Task objective:
Once you find the line with "Task: Solo the Fingerstyle Bass track", output it and every line after it exactly, through the last line of the listing, but no pictures.

Provided information:
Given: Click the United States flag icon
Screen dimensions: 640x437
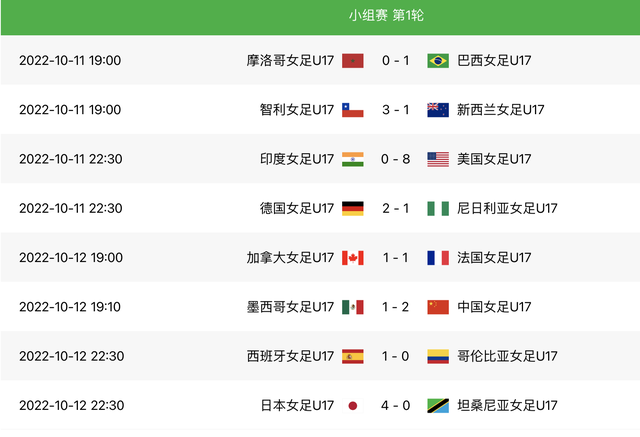Looking at the screenshot, I should 438,159.
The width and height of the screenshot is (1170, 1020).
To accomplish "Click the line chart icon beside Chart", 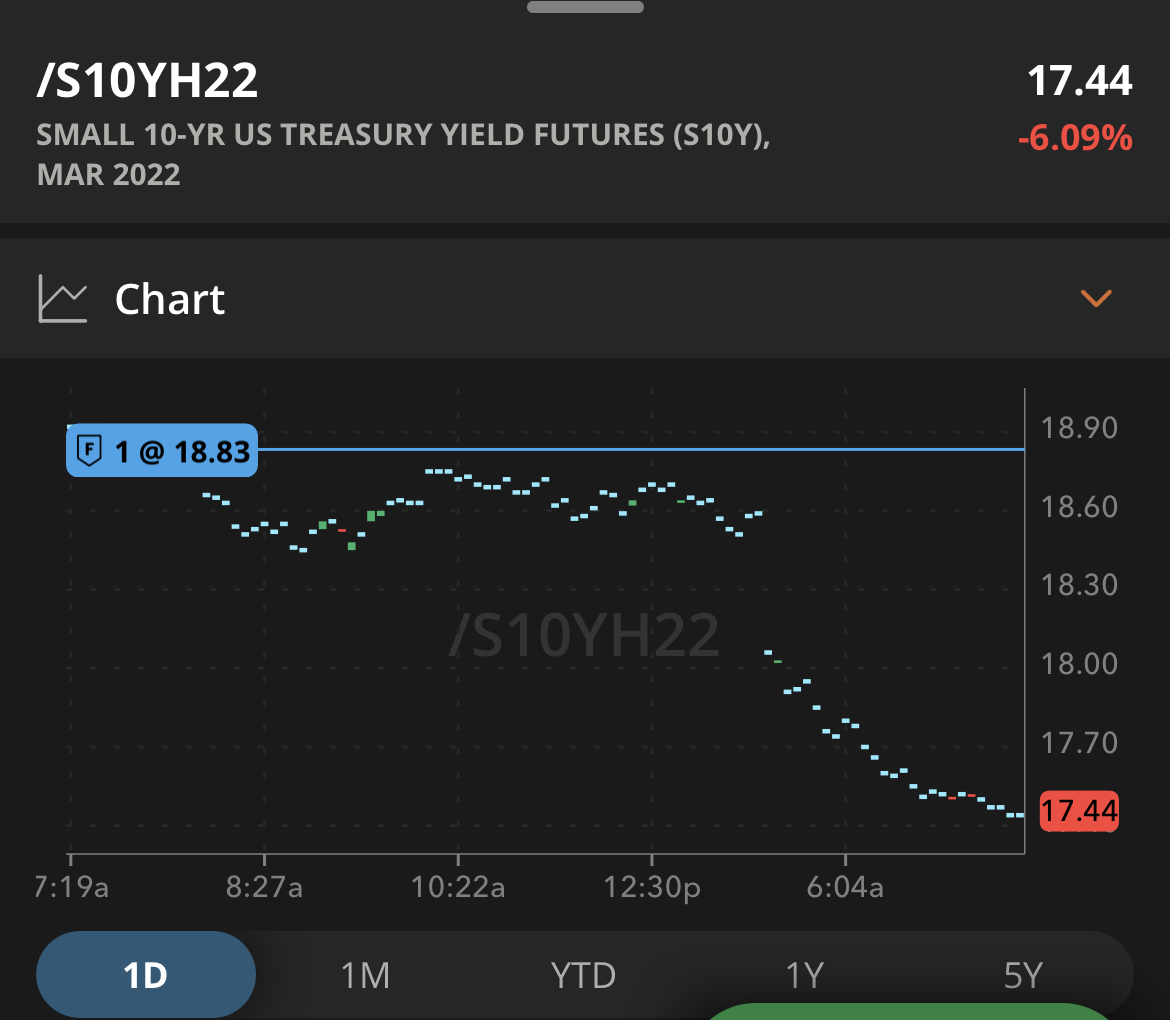I will tap(63, 298).
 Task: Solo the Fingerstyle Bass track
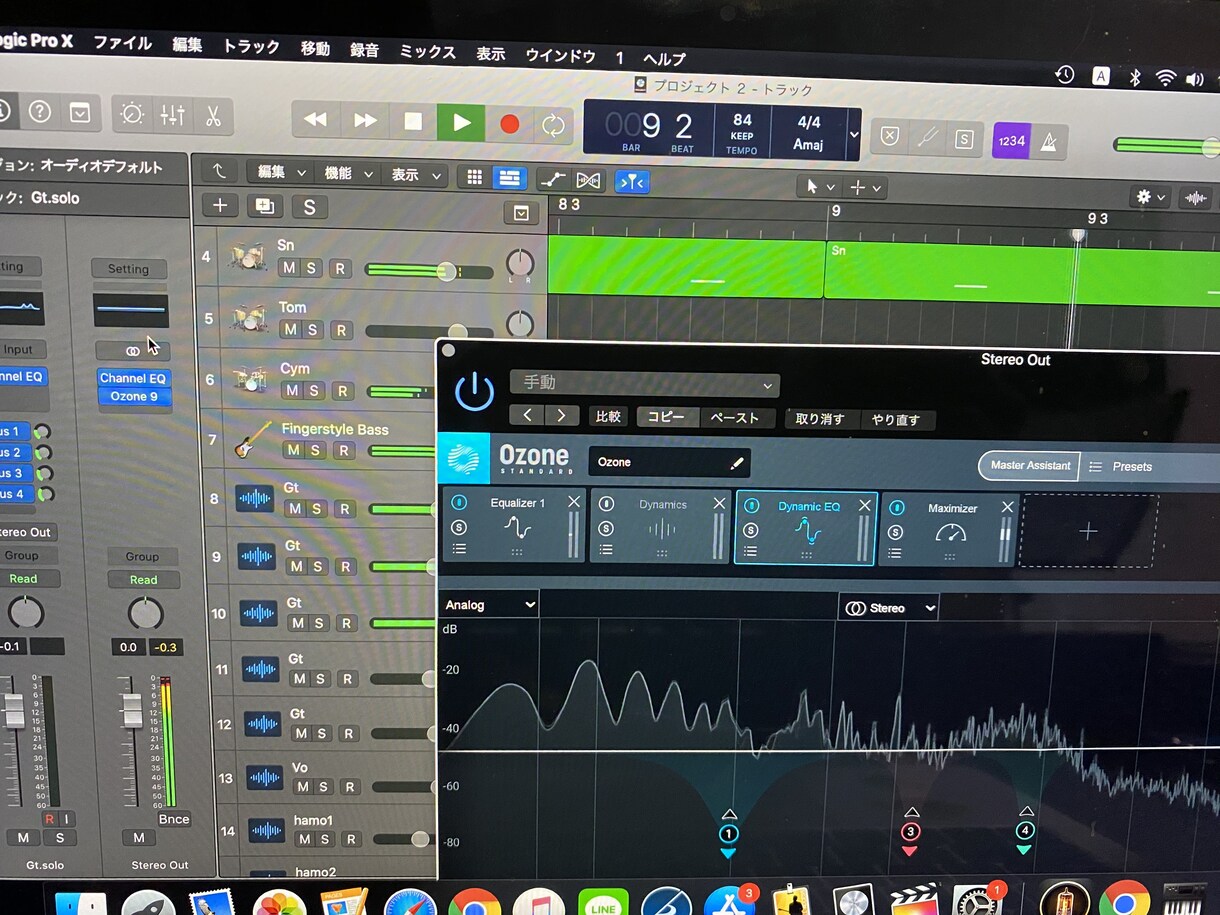click(316, 451)
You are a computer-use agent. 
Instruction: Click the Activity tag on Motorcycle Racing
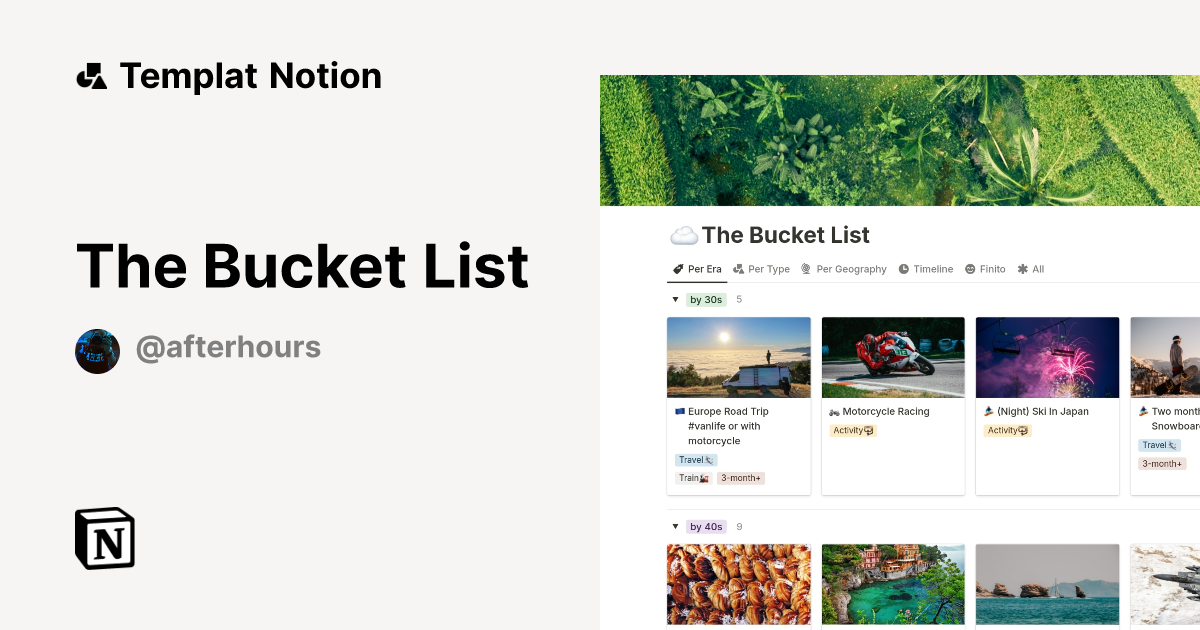pos(854,430)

Answer to this problem:
 Task: Solo the Fingerstyle Bass track
click(316, 451)
You are a computer-use agent. 
Instruction: Click the Activity tag on Motorcycle Racing
pos(854,430)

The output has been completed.